Genomic structure of GGERV10 elements
Structurally or functionally intact ERVs contain gag, pro/pol, and env genes but most of the ERVs have not preserved the internal sequences. Over time, integrated ERV copies accumulate nucleotide substitutions or frameshift mutations . In addition, homologous recombination occurs between the two LTRs of each element, leading to a solo-LTR .
Using RetroTector10 program , we evaluated the genomic structure and function of full-length GGERV10 elements. The program is able to identify open reading frames (ORFs) in chicken ERV elements. The result showed that none of the full-length GGERV10 elements have retained intact gag, pro/pol, and env genes. Most of the full-length GGERV10 elements were deficient in pro/pol and env genes. The 31 out of the 49 (63.2%) full-length GGERV10 elements retained the primer-binding site (pbs) and gag gene. However, 15 (30.6%) full-length GGERV10 elements contained mutations in the gag gene, which were frameshift mutations caused either by insertion or deletion, and the remaining three full-length GGERV10 elements had deficient pbs (Additional file 7: Table S5). Interestingly, all GGERV10B elements contained a polypurine tract in the internal env gene, which is served as a primer for the synthesis of the second (plus) DNA strand following reverse transcription . In addition, six out of seven GGERV10A elements had an aspartyl protease (PR) in the internal pro gene, which is required for the processing of the Gag precursor, and had a reverse transcriptase in the internal pol gene, which is required for reverse transcription of RNA into DNA . Furthermore, we investigated the LTR sequences of full-length GGERV10 elements using TRANSFAC® to identify putative transcription factor binding sites within the LTR sequences. As shown in Additional file 8: Figure S2, the LTR sequences contain 28 different transcription factor binding sites (Additional file 9). The result showed that all of the full-length GGERV10 elements are retrotranspositionally incapable in the chicken genome. However, they might be able to regulate gene expression of the neighboring genes by offering transcription factor binding sites.

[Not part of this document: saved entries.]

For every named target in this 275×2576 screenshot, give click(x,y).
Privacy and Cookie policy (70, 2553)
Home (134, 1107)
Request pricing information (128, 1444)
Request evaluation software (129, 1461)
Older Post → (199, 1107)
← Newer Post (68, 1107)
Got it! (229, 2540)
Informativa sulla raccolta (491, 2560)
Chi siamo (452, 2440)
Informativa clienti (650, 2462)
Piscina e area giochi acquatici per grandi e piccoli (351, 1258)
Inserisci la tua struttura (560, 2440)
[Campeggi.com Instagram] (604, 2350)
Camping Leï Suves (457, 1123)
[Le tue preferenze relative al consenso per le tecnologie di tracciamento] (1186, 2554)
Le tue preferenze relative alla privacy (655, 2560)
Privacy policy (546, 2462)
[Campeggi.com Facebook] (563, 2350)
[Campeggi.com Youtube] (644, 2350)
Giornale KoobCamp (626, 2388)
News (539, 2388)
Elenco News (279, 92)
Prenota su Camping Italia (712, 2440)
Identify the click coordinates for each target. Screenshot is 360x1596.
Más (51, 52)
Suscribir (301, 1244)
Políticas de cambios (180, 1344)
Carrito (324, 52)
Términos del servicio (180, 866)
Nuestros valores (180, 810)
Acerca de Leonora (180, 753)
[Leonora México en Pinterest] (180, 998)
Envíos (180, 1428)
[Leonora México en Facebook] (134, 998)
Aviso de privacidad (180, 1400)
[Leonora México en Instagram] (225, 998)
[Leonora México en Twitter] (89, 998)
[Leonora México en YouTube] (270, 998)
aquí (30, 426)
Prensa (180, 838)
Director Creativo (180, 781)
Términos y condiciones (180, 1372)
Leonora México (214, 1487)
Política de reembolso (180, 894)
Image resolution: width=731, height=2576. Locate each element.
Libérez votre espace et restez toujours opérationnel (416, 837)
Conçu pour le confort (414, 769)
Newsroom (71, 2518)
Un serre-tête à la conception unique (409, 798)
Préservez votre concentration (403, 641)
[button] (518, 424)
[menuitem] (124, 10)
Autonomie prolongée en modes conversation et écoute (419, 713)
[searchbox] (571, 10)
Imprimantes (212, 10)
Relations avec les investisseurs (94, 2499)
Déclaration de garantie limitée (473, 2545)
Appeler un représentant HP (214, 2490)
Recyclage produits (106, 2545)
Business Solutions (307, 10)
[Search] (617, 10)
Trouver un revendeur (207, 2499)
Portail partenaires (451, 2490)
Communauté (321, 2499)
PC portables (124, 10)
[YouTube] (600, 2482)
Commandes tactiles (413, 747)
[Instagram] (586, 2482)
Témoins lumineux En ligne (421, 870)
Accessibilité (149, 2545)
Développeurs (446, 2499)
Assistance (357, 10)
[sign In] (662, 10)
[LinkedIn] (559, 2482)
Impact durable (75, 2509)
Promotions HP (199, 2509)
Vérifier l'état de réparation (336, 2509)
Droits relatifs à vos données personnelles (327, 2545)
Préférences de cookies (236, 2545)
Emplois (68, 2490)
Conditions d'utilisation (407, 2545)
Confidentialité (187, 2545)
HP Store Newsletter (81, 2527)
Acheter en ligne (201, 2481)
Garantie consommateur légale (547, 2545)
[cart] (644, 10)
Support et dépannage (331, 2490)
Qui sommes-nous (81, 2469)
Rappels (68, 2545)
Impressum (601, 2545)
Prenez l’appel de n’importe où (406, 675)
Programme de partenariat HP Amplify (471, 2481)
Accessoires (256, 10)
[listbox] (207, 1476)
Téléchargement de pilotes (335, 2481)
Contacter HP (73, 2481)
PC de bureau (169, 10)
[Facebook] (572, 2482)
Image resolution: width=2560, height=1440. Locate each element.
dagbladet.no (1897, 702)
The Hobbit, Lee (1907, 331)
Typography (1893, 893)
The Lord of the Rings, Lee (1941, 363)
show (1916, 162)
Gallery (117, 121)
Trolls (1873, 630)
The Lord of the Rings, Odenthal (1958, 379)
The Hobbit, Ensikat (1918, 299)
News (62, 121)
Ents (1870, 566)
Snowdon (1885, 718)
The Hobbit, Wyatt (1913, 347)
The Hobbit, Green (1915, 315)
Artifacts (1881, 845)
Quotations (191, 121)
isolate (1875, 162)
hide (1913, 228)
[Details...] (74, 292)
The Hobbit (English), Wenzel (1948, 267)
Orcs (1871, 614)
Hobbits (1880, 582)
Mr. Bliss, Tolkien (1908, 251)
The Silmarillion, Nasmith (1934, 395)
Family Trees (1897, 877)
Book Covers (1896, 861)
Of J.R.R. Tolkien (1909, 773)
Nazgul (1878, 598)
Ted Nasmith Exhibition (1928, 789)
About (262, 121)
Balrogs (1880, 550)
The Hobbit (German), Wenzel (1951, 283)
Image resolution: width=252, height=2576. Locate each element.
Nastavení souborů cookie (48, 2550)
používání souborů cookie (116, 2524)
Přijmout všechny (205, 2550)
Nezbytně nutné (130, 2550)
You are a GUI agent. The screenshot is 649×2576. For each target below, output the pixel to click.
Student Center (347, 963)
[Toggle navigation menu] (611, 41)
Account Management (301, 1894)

Polymorphism of full-length GGERV10 elements
To check for presence/absence polymorphisms of the 49 full-length GGERV10 elements in the 9 chicken genomic DNA samples (3 for the Korean domestic chicken, 3 for Leghorn, and 3 for Araucana), we conducted polymerase chain reaction (PCR) amplification of each full-length GGERV10 locus by using the locus-specific designed primers (Additional file 10: Table S6). The result showed that there are three possible states at a GGERV10 locus: absence of the GGERV10 element, presence of the GGERV10 element, and presence of the solo-LTR generated by the homologous recombination between 5′ and 3′ LTRs. 18.4% of full-length GGERV10 elements were polymorphic in the three different chicken breeds of the Korean domestic chicken, Leghorn, and Araucana. The polymorphism level was 28.6% (2/7), 46.1% (6/13), and 7.7% (1/13) for GGERV10A, GGERV10B, and GGERV10D, respectively. In contrast, GGERV10C1 and C2 subfamilies showed no polymorphism in the chicken breeds.
Molecular markers for identification of chicken breeds
One of Araucana-specific GGERV10A insertions locates in the 5′ flanking region of SLCO1B3 gene and is responsible for the blue eggshell color in Araucana. It suggests that GGERV10 elements could be served as a genetic marker . It suggests the possibility that any of the full-length GGERV10 elements could be breed-specific locus. As our polymorphism test showed that three of the 49 full-length GGERV10 elements, GGERV10B_107, GGERV10B_193, and GGERV10B_311, are polymorphic in the chicken breeds, we further examined them using PCR with 80 chicken-DNA samples from three different chicken breeds (40 Korean domestic chicken, 20 Leghorn, and 20 Araucana). Through the PCR assay, we found that GGERV10B_107 and GGERV10B_193 elements are insertionally polymorphic in the 80 chicken-DNA samples (data not shown) while GGERV10B_311 locus had one more state, a deletion event at the pre-insertion site of the element. As shown in Fig. 2, GGERV10B_311 element is Korean domestic chicken breed-specific (Additional file 11: Table S7). In the Araucana samples, a polymorphic pattern was observed at the pre-insertion site of GGERV10B_311element; one of the two different PCR products was the expected size for the case where GGERV10B_311 element is absent but the other one was smaller than the expected size. The Leghorn breed produced only one type of the PCR products which were smaller than the expected size for the case without GGERV10B_311 insertion. To verify the unexpected PCR results at the GGERV10B_311 locus, we sequenced the PCR products and performed sequence alignment of the region (Additional file 12). The result found that 80 bp deletion event occurred in the pre-insertion site of GGERV10B_311 element and the GGERV10B_311 element is Korean domestic chicken-specific.
Incomplete lineage sorting events were previously reported to explain genetic polymorphism created by retrotransposons and retrotransposon-mediated deletions between closely related species [33–36]. In this study, a discordant PCR amplification pattern was shown at GGERV10B_311 locus, and incomplete lineage sorting between the three chicken breeds well explains the unexpected PCR result (Fig. 3). As shown in Additional file 13: Figure S3, a 80-bp deletion seemed to occur before the divergence of the Korean domestic chicken, Leghorn, and Araucana breeds. After the divergence of Araucana and the common ancestor of the Korean domestic chicken and Leghorn, the 80-bp deletion was still polymorphic in all of the three breeds. Then, the Korean domestic chicken was diverged from Leghorn, and the 80-bp small deletion was finally fixed in the Leghorn. Later, the GGERV10B insertion occurred only in the Korean domestic chicken breed. However, we cannot rule out that Leghorn species is artificially selected in farm due to modern commercial strain. Therefore, the evolution scenario could be modified or strongly supported if more chicken breeds are used in the further experiment.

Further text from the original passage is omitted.